- _Your task_: Transcribe only the part of the material below that begins at the line containing "Instruction: Open the Page Information tab" and ends at the line containing "Given: Sort by Amazon リソースネーム (ARN) header", with both kept and images left out.
*** Record extracts ***
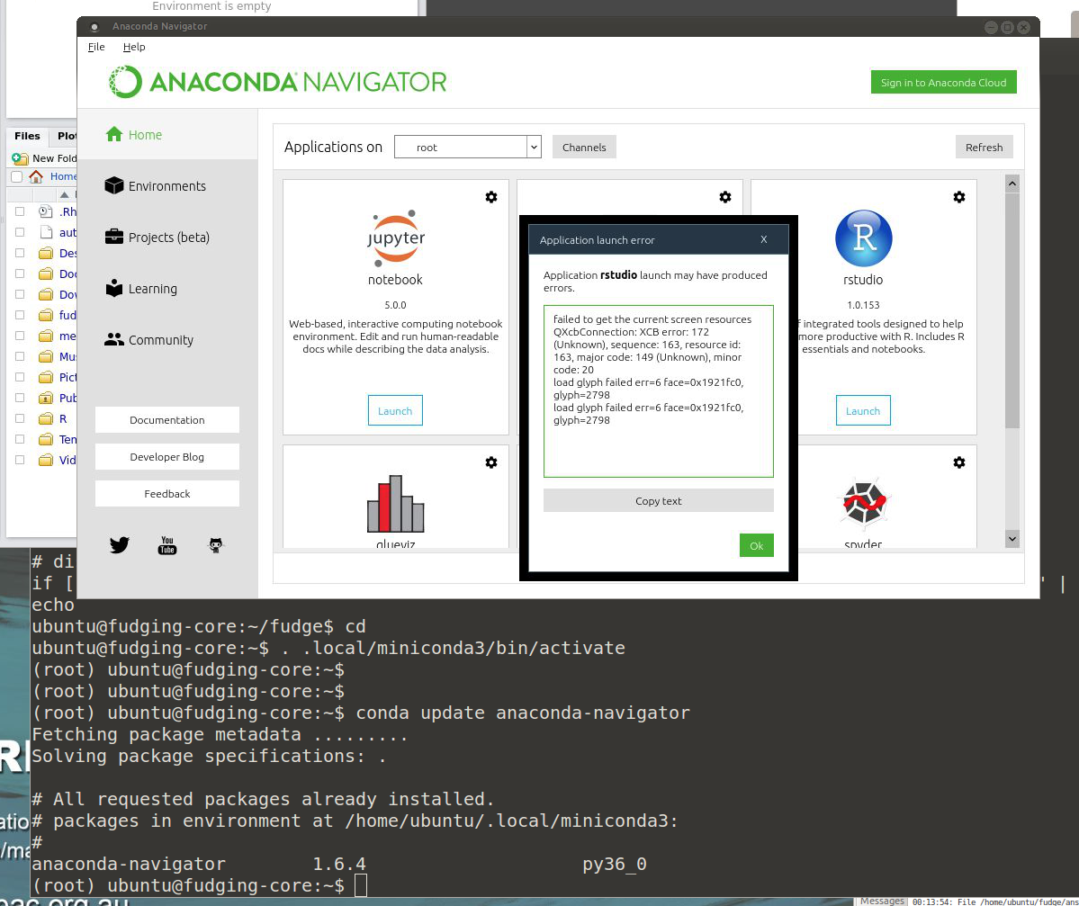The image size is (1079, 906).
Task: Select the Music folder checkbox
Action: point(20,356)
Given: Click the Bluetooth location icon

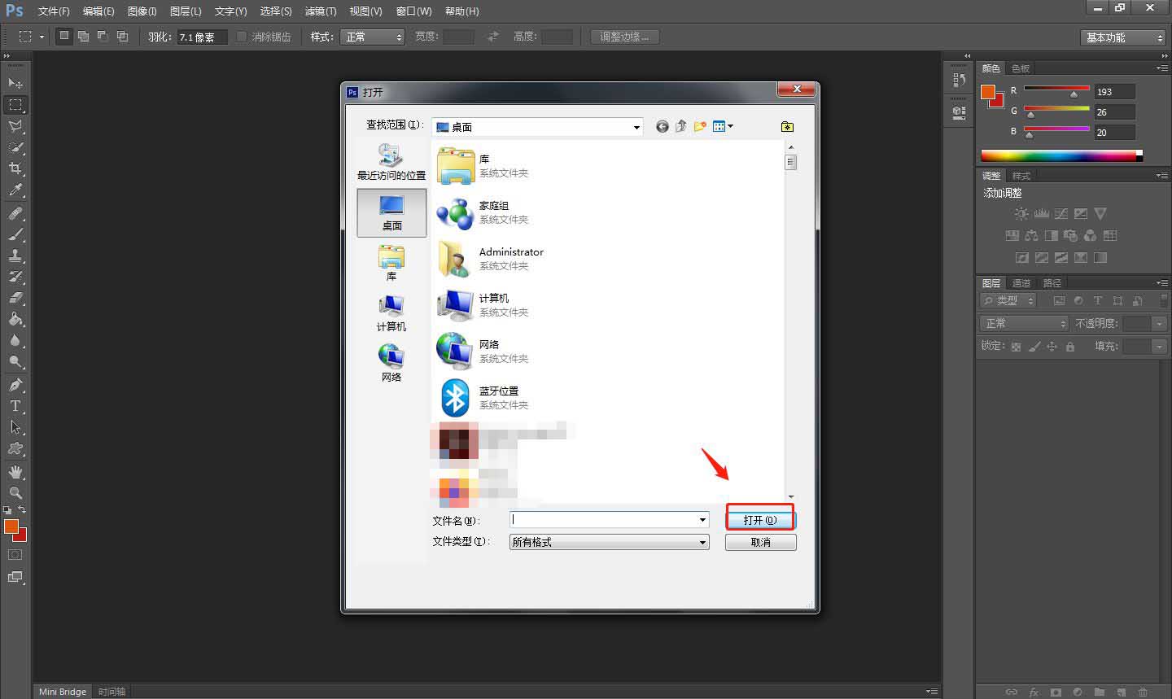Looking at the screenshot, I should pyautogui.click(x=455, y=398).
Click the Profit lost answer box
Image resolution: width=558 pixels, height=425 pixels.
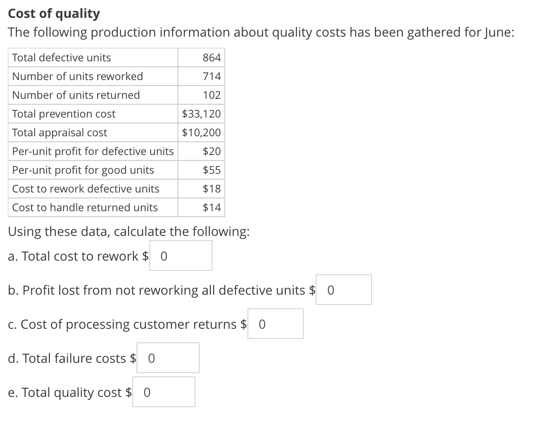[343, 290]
*** End of Record extracts ***
*** Record extracts ***
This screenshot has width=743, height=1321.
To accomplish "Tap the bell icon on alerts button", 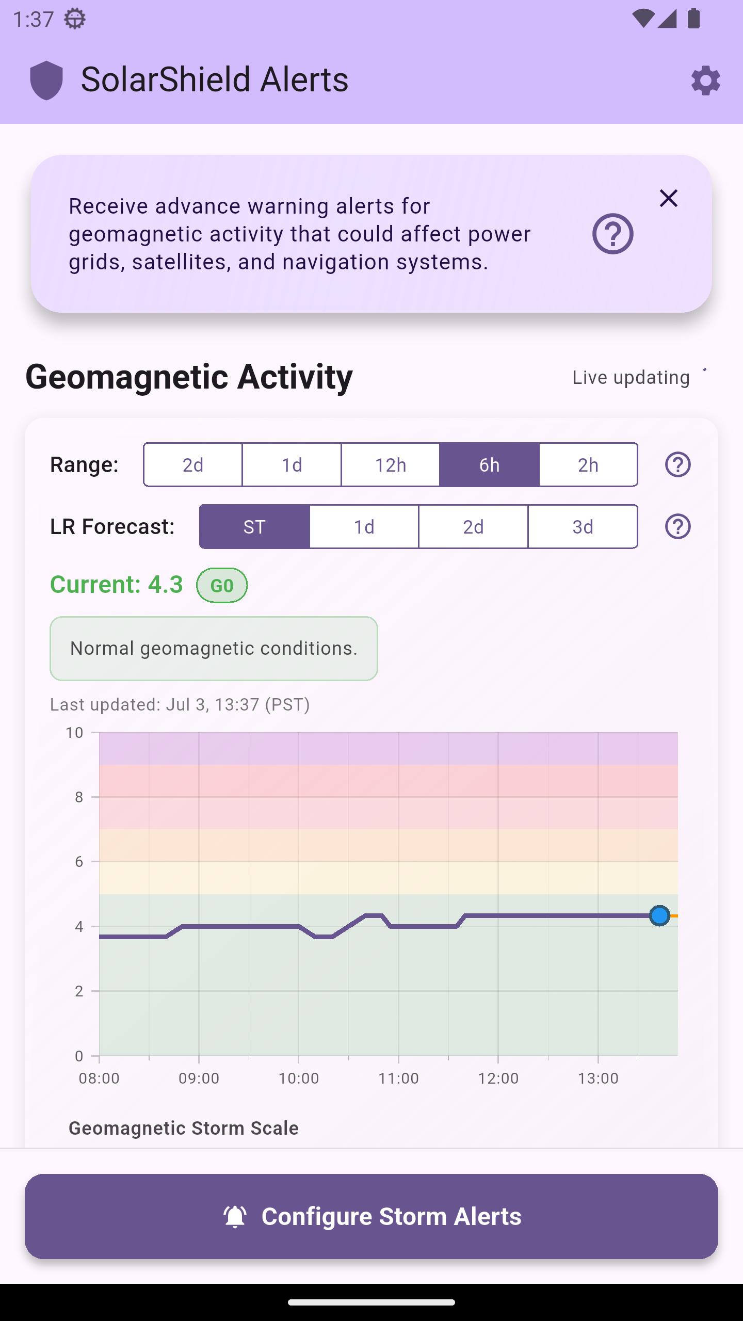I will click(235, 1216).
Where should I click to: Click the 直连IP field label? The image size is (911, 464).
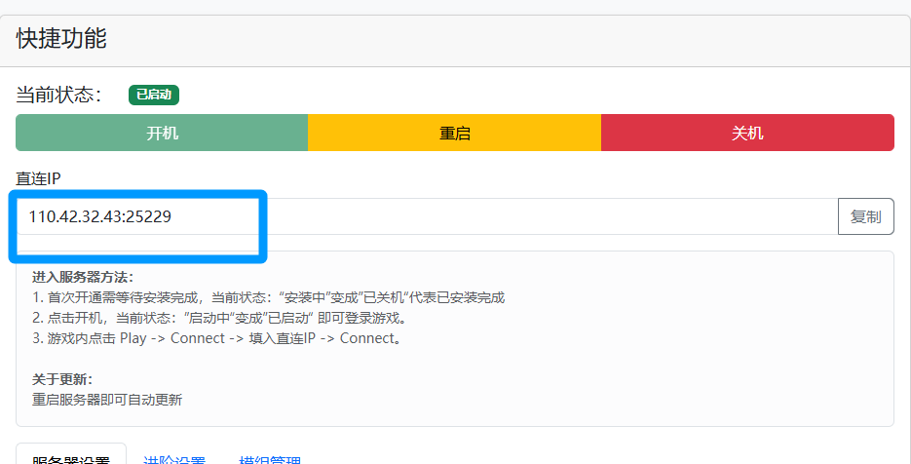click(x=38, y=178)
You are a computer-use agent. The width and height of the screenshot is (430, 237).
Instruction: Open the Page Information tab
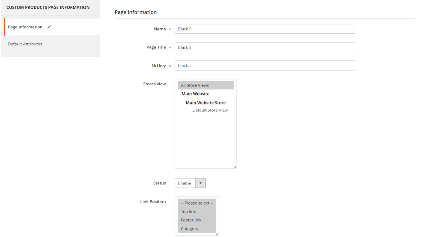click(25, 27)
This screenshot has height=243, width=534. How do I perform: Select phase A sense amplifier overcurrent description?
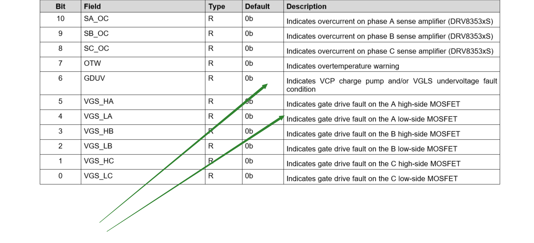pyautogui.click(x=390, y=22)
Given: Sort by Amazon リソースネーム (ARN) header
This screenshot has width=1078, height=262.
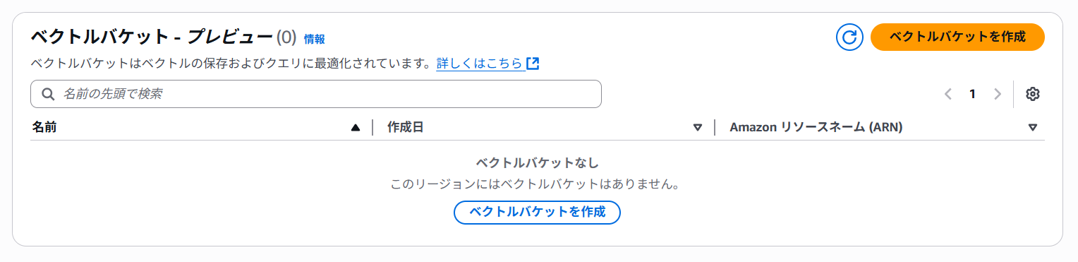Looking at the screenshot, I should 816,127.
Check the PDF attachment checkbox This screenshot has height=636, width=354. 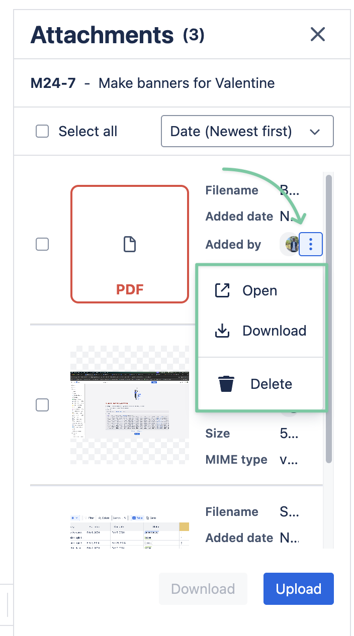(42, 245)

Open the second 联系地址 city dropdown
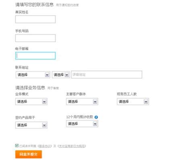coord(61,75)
*** End of Record extracts ***
*** Record extracts ***
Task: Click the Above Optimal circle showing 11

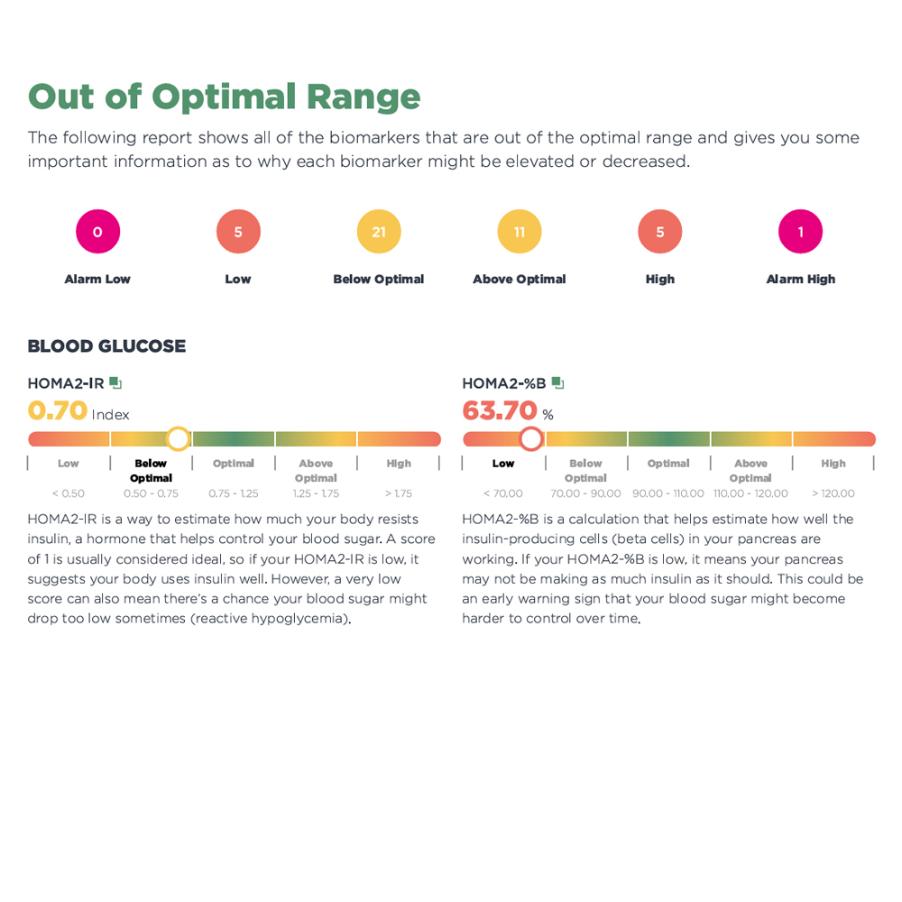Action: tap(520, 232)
*** End of Record extracts ***
- _Response box_:
Instruction: Open the Page Information tab
click(25, 27)
This screenshot has height=243, width=534. How do I perform: Select phase A sense amplifier overcurrent description?
pyautogui.click(x=390, y=22)
Given: Sort by Amazon リソースネーム (ARN) header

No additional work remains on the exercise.